“There, the trigorgon has got him,” said the big harvester.
“You mean the giant thith,” pointed-nose corrected.
I am glad to tell you, however, that they were both wrong. This is what had happened at the ruin.
Now Hugh had carried an ancient lantern with him from the village, and halfway up the hill he paused, cut a likely branch from an ash, and fashioned himself a stout and serviceable staff. Thus armed, he arrived at the great gate of the ruin, and forced his way through the thorn trees by the portal into the roofless square of the walls. There were trees there, too, and though the leaves were still green, every now and then one went drifting through the silence to the ground. In the heart of the wooded court, a broad flight of steps, overgrown with moss and shrubs of shallow root, led down into a darkness far below.
Grasping his cudgel firmly, Hugh descended the woodsy stair. The sunlight disappeared behind, the green moss grew no more, and clumps of leathery toadstools burst from the muddy crannies of the stone. Suddenly the runaway soldier found himself facing a giant pointed door of blackest adamant.

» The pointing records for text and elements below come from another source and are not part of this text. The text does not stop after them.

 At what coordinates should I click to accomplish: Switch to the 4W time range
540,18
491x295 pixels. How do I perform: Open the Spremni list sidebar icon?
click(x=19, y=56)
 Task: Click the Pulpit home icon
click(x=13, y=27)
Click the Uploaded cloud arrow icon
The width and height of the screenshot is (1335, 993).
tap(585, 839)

Over the arch of it, in letters of ancient form, was carved a legend saying:—
He who would share the treasure
must conquer a mighty foe within
Behind the door something was roaring and roaring. “’Tis surely the trigorgon,” thought Hugh, his heart pounding at his ribs. Summoning up all his courage, the runaway soldier threw back the adamant door.
The instant he did so, the roaring rose to a howling shriek, and a gust of the storm wind, magically imprisoned in the caves of the hill, went whistling out of the adamant door and up the tunnel of the stairway to the sun. It was this cry of the imprisoned gust which had made them shake their heads in the village below.

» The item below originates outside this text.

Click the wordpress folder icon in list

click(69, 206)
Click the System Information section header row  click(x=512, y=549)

And now Hugh bravely set foot into the darkness and, holding his twinkling light at arm’s length ahead, advanced to meet the mighty foe within. Through great halls he fared, and heard queer noises which he took to be the steps of the trigorgon, but were only the echoes of his own steps tapping in the dark; through long tunnels he trod, and heard breathings and whispers which he took to be the sighs of the thith, but were only the echoes of a chuckling brook, flowing somewhere in the wall. On and on went Hugh, and laughed a little to himself when he mistook two shining points of stone for the eyes of the winged bogus, and a monstrous round rock for the bulk of the mistophant.